Of course, deportation or removal from the United States isn’t the same as death; Rubio’s unilateral visa revocation isn’t the same as the proscription. But the lack of transparency and due process are similar, and there are few to no guarantees of the safety of people whom ICE agents remove, often without identifying themselves, and move around without notifying the family or lawyers of the detained. In fact, the government has argued in court that it has no responsibility to return those who might be removed incorrectly or by accident.
In Julius Caesar Shakespeare demonstrates the extreme consequences of a lack of due process. Not every such deprivation becomes a literal matter of life and death as in the play, but making use of such scenarios enables Shakespeare to highlight more effectively the danger of arbitrary action. Whether we imagine ourselves, like Cinna the Poet, hunted for a crime of which we are innocent or, like the Roman dignitaries proscribed by the triumvirs, marked out for condemnation, the drama asserts that some kind of due process is a necessity for a free state.
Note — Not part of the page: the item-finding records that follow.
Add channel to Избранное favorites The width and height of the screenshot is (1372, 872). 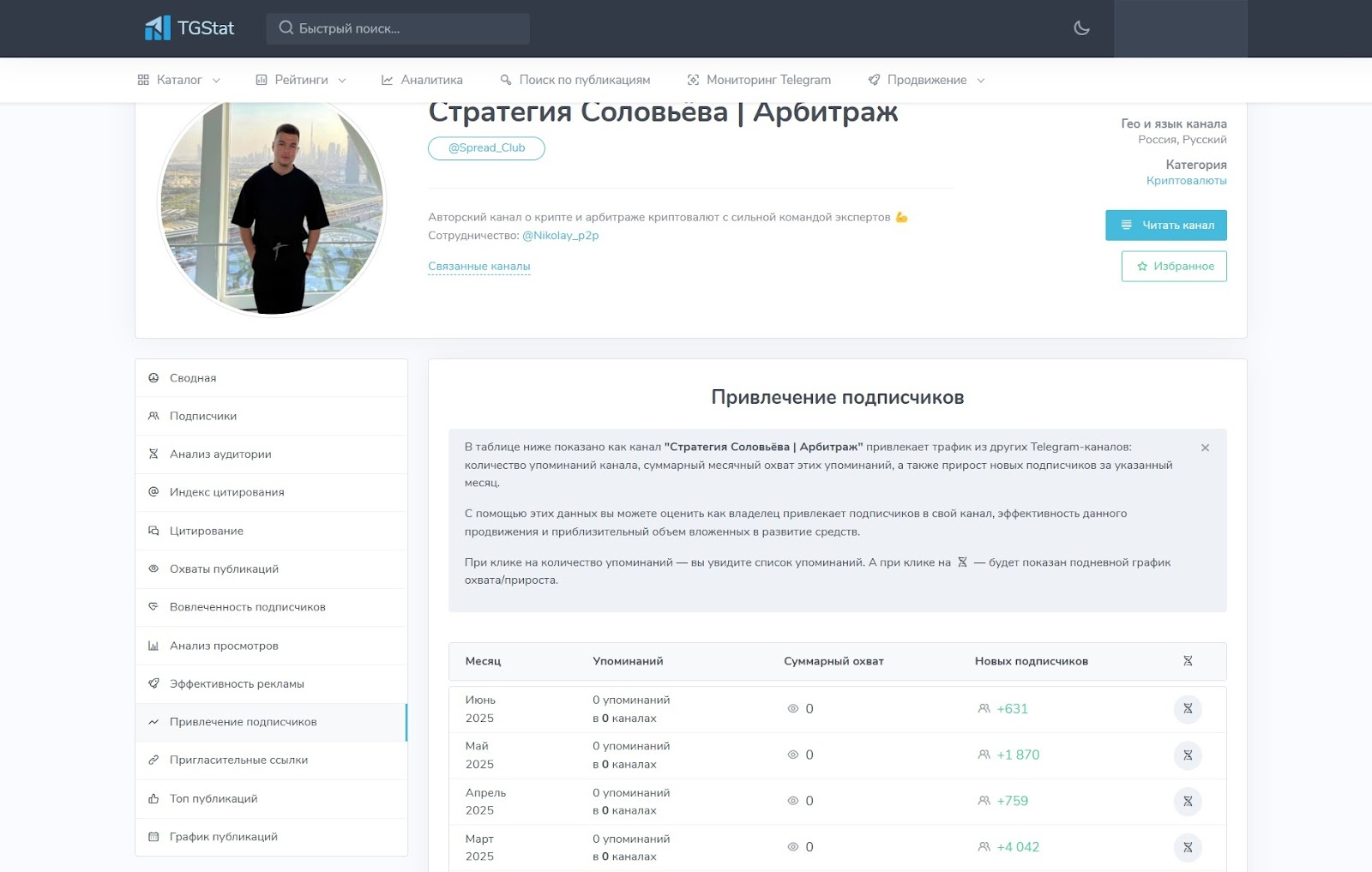click(x=1174, y=267)
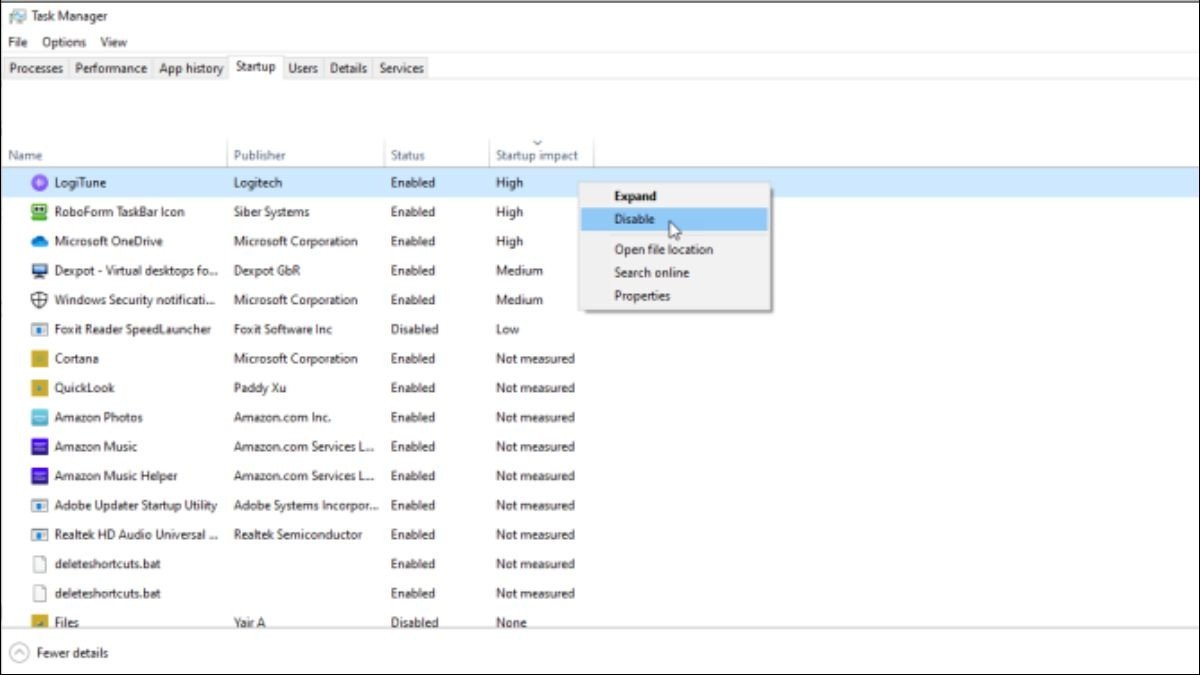The height and width of the screenshot is (675, 1200).
Task: Switch to the Services tab
Action: click(x=400, y=67)
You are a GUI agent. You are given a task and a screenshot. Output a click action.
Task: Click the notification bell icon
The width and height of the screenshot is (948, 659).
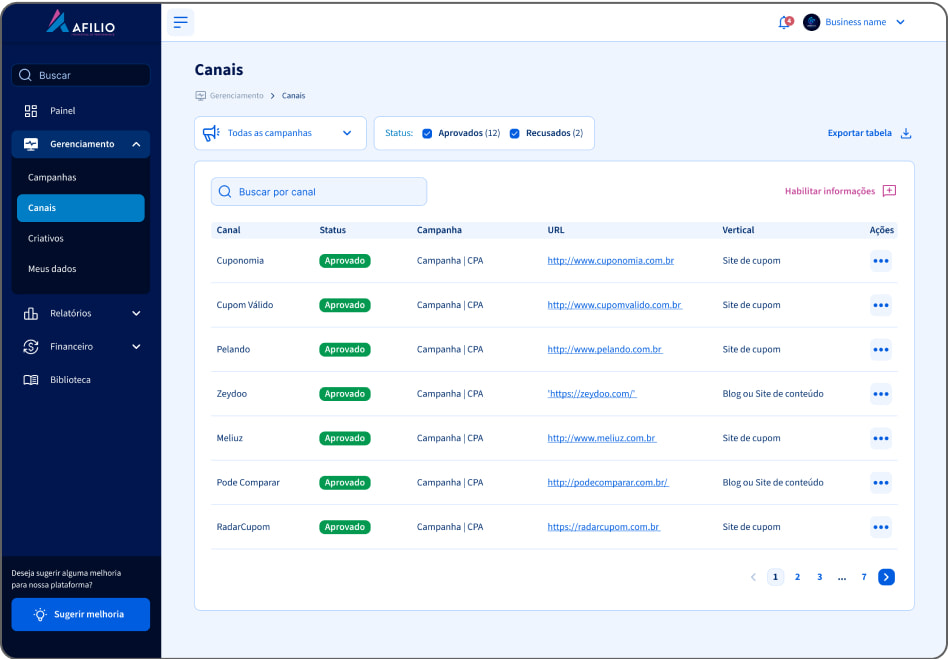click(x=784, y=22)
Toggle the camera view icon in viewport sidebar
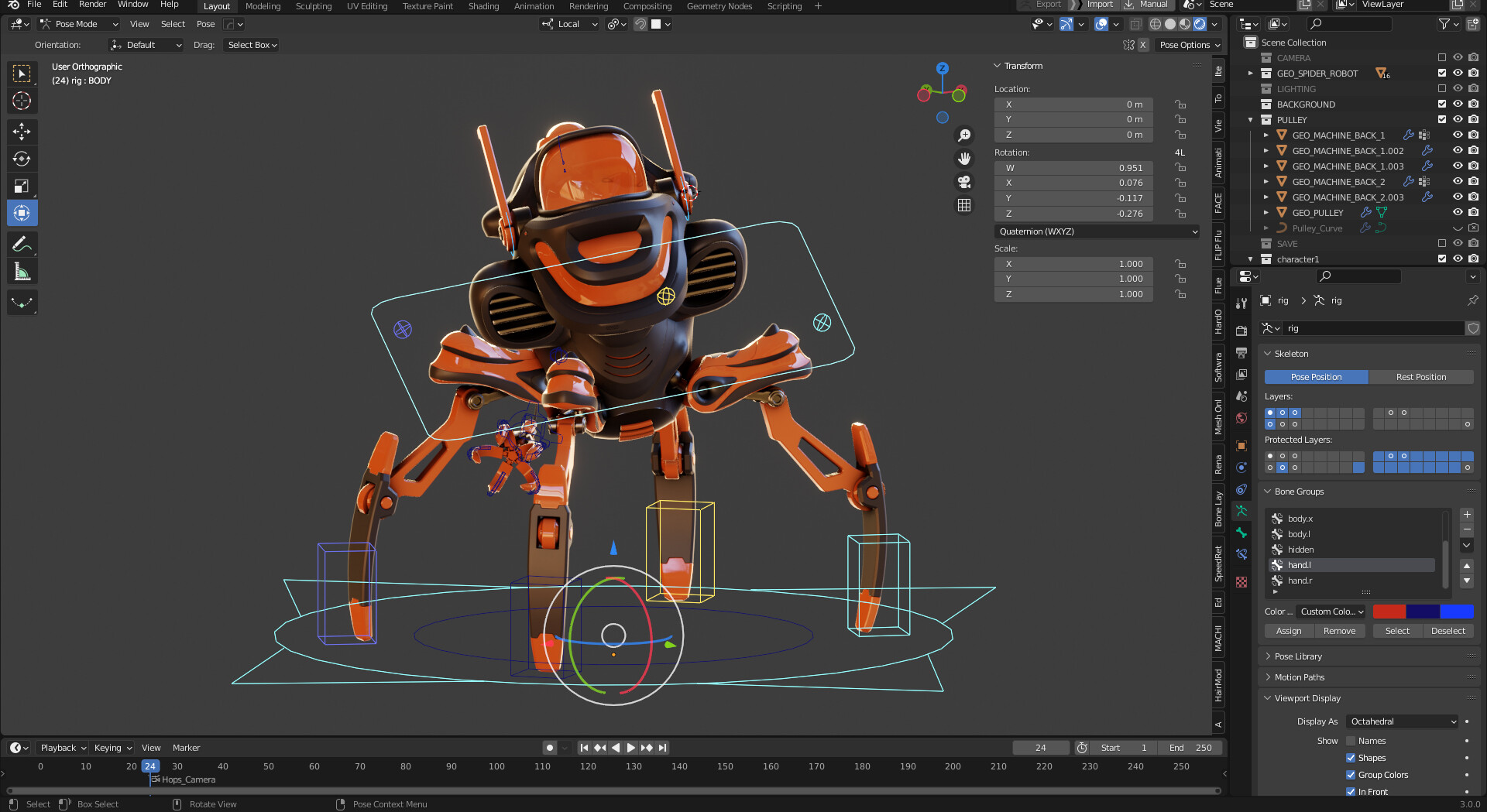1487x812 pixels. pyautogui.click(x=964, y=182)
If, as Lloyd Matthews has argued, America’s founding ideals of liberty are intimately linked to Julius Caesar, that connection should remind us that such liberty requires due process to function properly…
“The Lessons of Due Process in Julius Caesar,” from @jstordaily.bsky.social.
Pair with: “Brush Up Your Shakespeare” (“A Harvard Law class uses the Bard’s plays to explore legal themes and concepts past and present”)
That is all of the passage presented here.